- 论坛徽章:
- 0
|
How Solaris ZFS Cache Management Differs From UFS and VXFS File Systems [ID 1005367.1]
--------------------------------------------------------------------------------
修改时间 18-OCT-2011 类型 HOWTO 移植的 ID 207481 状态 PUBLISHED
Applies to:
Solaris SPARC Operating System - Version: 10 3/05 and later [Release: 10.0 and later ]
All Platforms
Goal
ZFS manages cache differently than other file systems such as: ufs and vxfs. ZFS use of kernel memory as a cache resulted in higher kernel memory allocation as compared to ufs and vxfs file systems. Monitoring a system with tools such as vmstat would report less free memory with ZFS and may lead to unnecessary support calls.
Solution
This is due to how ZFS cache management is different from ufs and vxfs file system.
ZFS does not use the page cache like other file systems such as vxfs and ufs. ZFS's caching is drastically different from these old file systems where cached pages can be moved to the cache list, after being written to the backing store, and thus counted as free memory.
ZFS effects the VM subsystem in terms of memory management. Monitoring of systems with vmstat(1M) and prstat(1M) would report less free memory when ZFS is used heavily ie, copying large file(s) into ZFS file system. Same load running on ufs file system would use less memory since pages that are written to backing store will be moved into a cache list and counted as free memory.
ZFS uses a significantly different caching model than page-based file systems like ufs and vxfs. This is done for both performance and architectural reasons.
This may impact existing application software (like oracle that likes to consume large amount of memory). There is a work being done to improve the interface with the VM subsystem so that it can recover memory from ZFS cache when necessary.
The primary ZFS cache is an Adjustable Replacement Cache (ARC) that is built on top of a number of kmem_cache's: zio_buf_512 thru zio_buf_131072 (+ hdr_cache and buf_cache). These kmem caches are used for holding data blocks (ZFS uses variable block sizes: 512 to128K). The ARC will be at least 64MB and can use maximum of 75% of physical memory. So with Zfs, reported freemem will be lower.
ZFS returns memory in ARC only when there is a memory pressure. It is a different behaviour than pre Solaris 8 (pre priority paging) where reading or writing one large (GBs) file can lead to memory shortage and that leads to paging/swaping of application page. That result in slow application performance and restart. The old problem was due to failure to distinguish between a useful application page and an file system cached page. See knowledge article 1003383.1
ZFS frees up it's cache in a way that does not cause memory shortage. System can operate with lower freemem fine without actually suffer from this. ZFS unlike ufs and vxfs file systems does not throttle writers. Ufs file system, throttles writes when number of dirty pages/vnode reaches 16MB. The objective is to preserve free memory. The downside is slow application write performance that may be unnecessary when plenty of free memory is available. ZFS does not throttled individual application like ufs and vxfs. ZFS only throttles the application when data load over flows the IO subsystem capacity for 5 to 10 second.

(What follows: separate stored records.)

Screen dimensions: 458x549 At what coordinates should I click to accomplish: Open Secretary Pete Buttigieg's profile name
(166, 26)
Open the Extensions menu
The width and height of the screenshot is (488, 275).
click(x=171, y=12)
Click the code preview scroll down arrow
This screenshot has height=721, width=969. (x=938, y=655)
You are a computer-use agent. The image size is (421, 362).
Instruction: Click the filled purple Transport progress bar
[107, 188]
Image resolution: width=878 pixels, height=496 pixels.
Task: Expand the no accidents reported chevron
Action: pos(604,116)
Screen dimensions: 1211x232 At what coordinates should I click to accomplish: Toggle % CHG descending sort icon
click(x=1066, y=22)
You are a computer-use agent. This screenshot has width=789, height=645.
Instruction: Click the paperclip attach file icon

However there are occasions when ZFS fails to evict ARC cache quickly and leads to application startup failure due to memory shortage. Also, reaping of memory from ARC can trigger high system utilization at the expense of performance. This issue is addressed in bug:
<Defect 6505658> - target MRU size (arc.p) needs to be adjusted more aggressively
Workaround is to limit the ZFS arc cache by setting:
set zfs:zfs_arc_max
in /etc/system file. For databases, we know in advance, how much memory all databases will consume. Limit ZFS's ARC cache to remaining free memory (and possibly reduce it even more by 2-3x factor) by setting zfs_arc_max tunable to desired value.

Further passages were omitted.